A Brief Explanation of the Economics of Secuirities Lawsuits
Forbes quotes Center for Class Action Fairness' Ted Frank on how securities lawsuits work.
Frank represents an investor who objects to the $16.5 million fee Robbins Geller is seeking for negotiating the settlement with Wyeth, which would consume a quarter of the settlement and represents a multiple of more than four times the amount the firm claims to have invested in the case (which likely includes a hefty markup already).
As Frank explains:
Thanks to the discovery stay, it is easy for PSLRA attorneys to act like hedge-fund managers or like card-counters in blackjack. The motion to dismiss is risky, but the plaintiffs’ attorneys can devote relatively small bets and investments to the early part of the case. If they lose the motion to dismiss, the loss is pretty small.
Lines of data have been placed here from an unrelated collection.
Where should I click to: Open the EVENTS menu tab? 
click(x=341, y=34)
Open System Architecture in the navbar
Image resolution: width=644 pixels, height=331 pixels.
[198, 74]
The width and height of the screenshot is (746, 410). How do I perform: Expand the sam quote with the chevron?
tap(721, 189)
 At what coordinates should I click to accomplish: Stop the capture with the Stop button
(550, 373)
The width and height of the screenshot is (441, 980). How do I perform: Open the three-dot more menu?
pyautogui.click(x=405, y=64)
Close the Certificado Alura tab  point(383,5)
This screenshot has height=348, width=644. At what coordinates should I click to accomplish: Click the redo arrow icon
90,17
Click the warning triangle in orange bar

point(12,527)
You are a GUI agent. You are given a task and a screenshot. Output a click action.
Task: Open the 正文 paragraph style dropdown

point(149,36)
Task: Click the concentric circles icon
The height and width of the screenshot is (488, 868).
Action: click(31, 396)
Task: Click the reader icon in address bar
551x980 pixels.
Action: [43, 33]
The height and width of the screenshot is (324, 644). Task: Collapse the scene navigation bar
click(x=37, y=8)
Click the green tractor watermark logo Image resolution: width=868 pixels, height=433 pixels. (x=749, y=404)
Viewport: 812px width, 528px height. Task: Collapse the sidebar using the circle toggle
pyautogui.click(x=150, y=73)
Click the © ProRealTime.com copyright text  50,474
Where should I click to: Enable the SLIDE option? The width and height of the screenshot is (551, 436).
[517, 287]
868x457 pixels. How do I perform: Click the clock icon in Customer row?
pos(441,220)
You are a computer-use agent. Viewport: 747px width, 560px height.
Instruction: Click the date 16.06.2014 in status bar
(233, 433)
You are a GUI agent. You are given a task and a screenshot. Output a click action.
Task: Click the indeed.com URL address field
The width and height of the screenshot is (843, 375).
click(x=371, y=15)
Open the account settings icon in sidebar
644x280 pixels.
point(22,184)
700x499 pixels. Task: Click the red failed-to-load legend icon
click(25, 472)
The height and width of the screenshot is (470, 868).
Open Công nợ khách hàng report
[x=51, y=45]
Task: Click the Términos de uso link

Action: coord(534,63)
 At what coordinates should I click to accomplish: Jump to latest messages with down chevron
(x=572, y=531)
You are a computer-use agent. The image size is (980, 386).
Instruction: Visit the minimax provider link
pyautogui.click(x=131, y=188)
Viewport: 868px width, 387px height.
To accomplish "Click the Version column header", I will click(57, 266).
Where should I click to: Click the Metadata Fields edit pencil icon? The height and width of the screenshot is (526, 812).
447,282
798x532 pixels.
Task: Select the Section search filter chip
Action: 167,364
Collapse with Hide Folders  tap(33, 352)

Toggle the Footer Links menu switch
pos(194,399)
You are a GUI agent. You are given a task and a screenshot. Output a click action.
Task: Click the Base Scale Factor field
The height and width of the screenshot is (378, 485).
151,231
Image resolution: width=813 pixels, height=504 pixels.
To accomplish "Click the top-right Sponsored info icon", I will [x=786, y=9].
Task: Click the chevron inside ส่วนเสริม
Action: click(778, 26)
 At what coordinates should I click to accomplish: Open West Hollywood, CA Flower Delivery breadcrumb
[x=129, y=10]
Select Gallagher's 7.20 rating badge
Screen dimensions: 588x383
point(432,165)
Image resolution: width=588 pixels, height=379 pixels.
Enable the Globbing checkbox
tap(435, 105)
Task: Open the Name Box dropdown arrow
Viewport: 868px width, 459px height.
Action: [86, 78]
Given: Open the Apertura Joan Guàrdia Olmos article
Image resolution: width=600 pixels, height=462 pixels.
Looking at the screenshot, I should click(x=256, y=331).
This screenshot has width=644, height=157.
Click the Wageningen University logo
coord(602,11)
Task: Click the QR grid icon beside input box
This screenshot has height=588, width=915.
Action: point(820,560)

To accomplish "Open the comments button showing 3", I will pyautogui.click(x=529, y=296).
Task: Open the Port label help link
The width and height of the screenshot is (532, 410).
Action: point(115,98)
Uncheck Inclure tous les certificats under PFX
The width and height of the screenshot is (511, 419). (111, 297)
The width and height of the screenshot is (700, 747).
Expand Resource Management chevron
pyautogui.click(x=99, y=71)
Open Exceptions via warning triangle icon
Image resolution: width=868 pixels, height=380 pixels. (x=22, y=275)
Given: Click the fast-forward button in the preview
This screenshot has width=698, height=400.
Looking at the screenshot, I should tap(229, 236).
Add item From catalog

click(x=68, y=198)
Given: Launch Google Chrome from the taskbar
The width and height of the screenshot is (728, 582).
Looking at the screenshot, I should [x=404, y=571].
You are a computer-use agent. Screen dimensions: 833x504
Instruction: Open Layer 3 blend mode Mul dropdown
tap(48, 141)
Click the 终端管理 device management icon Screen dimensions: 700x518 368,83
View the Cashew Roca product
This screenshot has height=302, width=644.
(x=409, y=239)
But once they survive the motion to dismiss, the odds are better than 4:1 in their favor on average, and they can load up the lodestar with as much discovery as the other side will tolerate. Moreover, plaintiffs’ attorneys can pick and choose which cases to put resources into, and will naturally choose the cases that are more likely to have a large settlement—just like a blackjack player will double down on an 11, but not on a 12. Thus, it is very rare for PSLRA attorneys to devote tens of thousands of hours to a case and be unable to settle for an amount that pays their lodestar in full. The decision to invest an hour of an attorney’s time is made on an ongoing basis as the case continues—and the decision to invest time is considerably less risky after a motion to dismiss is resolved favorably than before. If class counsel is required to disclose how much lodestar they spend on securities cases before a motion to dismiss is decided and how much lodestar is spent after a motion to dismiss was denied, the Court will see a stark difference: in most cases settled after a motion to dismiss is resolved favorably, most of the hours in the case will have been devoted well after most of the risk of not settling had passed.